GLP-1RA, SGLT2i superior to DPP-4i at preventing stroke, death in T2D patients

Stephen Padilla
19 Oct 2023
GLP-1RA, SGLT2i superior to DPP-4i at preventing stroke, death in T2D patients

Among type 2 diabetes (T2D) patients with and without comorbid cardiovascular disease, those who have been newly initiated to glucagon-like peptide-1 receptor agonists (GLP-1RA) or sodium-glucose cotransporter 2 inhibitors (SGLT2i) appear to enjoy greater reductions in the risks of stroke and death when compared with new users of dipeptidyl peptidase-4 inhibitors (DPP-4i), suggests a study.

“A wider use of GLP-1RA and SGLT2i may be beneficial in terms of preventing stroke and mortality,” said the researchers, led by Sidsel Hastrup from the Danish Stroke Center, Department of Neurology, Aarhus University Hospital, Aarhus, Denmark, who presented the results at EASD 2023.

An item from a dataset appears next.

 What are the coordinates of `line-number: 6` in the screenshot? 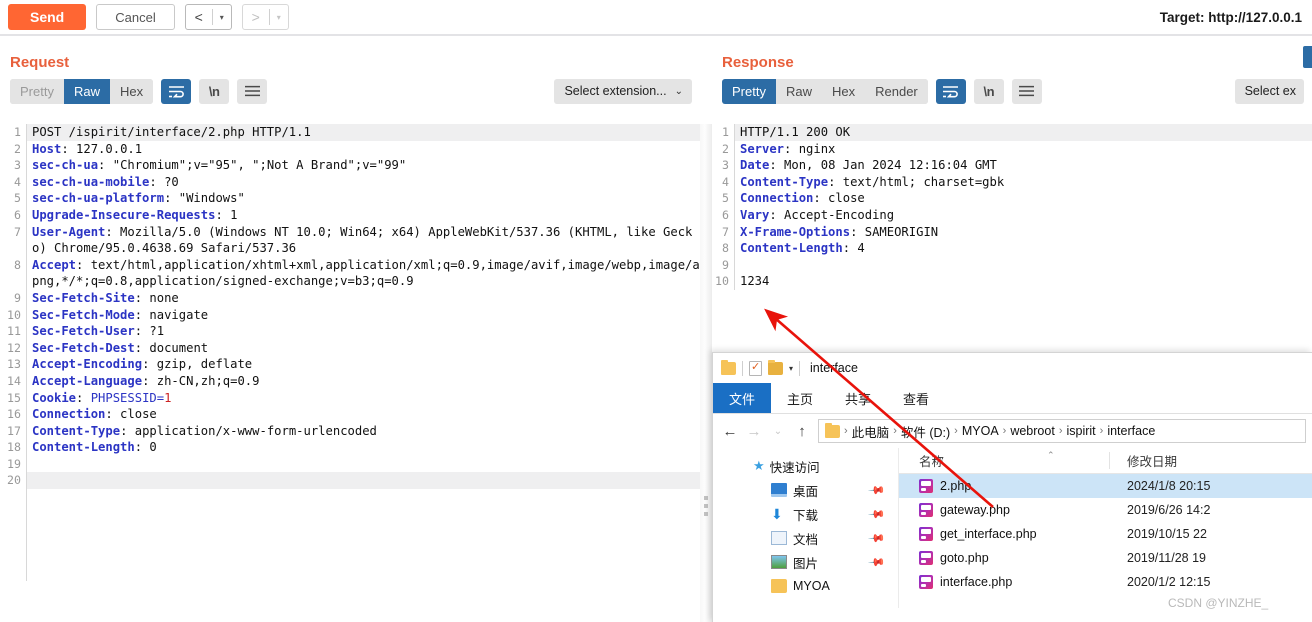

Hastrup and colleagues conducted a nationwide population-based cohort study to examine the risk of stroke (ischaemic and haemorrhagic) among T2D patients in Denmark, who were new users of GLP-1RA, SGLT2i, and DPP-4i from 2014 and 2020, as well as to assess the risk of acute myocardial infarction (MI) and all-cause mortality.

Medical registries were accessed to obtain information on patients’ hospitalization history, drug use, and vital status. Those with prior stroke were excluded from the analysis.

The research team estimated hazard rate ratios (HRR) and risk ratios (RR) using Cox and Poisson regressions, respectively. They also applied inverse probability of treatment weight for the adjusted analyses. Adjustments were made for age, sex, year of initiation, migrant status, cohabitation status, income, education, diabetes duration, hypertension, atrial fibrillation, Charlson Comorbidity Index (CCI), and diabetes-related chronic complications.

Stroke, mortality benefits

Of the eligible patients, 23,474 were new users of GLP-1RA, 24,697 of SGLT2i, and 41,943 of DPP4-i. [EASD 2023, abstract 681]

New users of GLP-1RA (vs DPP-4i: adjusted HRR, 0.68, 95 percent confidence interval [CI], 0.53‒0.88) and SGLT2i (vs DPP-4i: adjusted HRR, 0.71, 95 percent CI, 0.5‒0.85) demonstrated a lower incidence of stroke relative to those of DPP-4i. In addition, no difference in stroke incidence was observed between new users of GLP-1RA and SGLT2i.

In terms of MI, the rates were similar between new users of GLP-1RA and DPP-4i, as were those between SGLT2i and DPP-4i. However, treatment with GLP-1RA (vs DPP-4i: adjusted HRR, 0.96, 95 percent CI, 0.74‒1.24) resulted in a much lower risk of MI when compared with SGLT2i (vs DPP-4i: adjusted HRR, 1.23, 95 percent CI, 0.99‒1.52).

Notably, the incidence of death within 365 days was also lower among new users of GLP-1RA (vs DPP-4i: RR, 0.31, 95 percent CI, 0.24‒0.39) and SGLT2i (vs DPP-4i: adjusted RR, 0.30, 95 percent CI, 0.25‒0.35) than those of DPP-4i.

“Cardiovascular outcome trials (CVOTs) demonstrate that GLP-1RA and SGLT2i reduce the risk of major adverse cardiovascular events in patients with T2D and cardiovascular disease (or at high risk), whereas DPP-4i have not shown cardiovascular benefits,” according to Hastrup and colleagues. “Two CVOTs using GLP-1RA also showed significant reduction in nonfatal stroke.”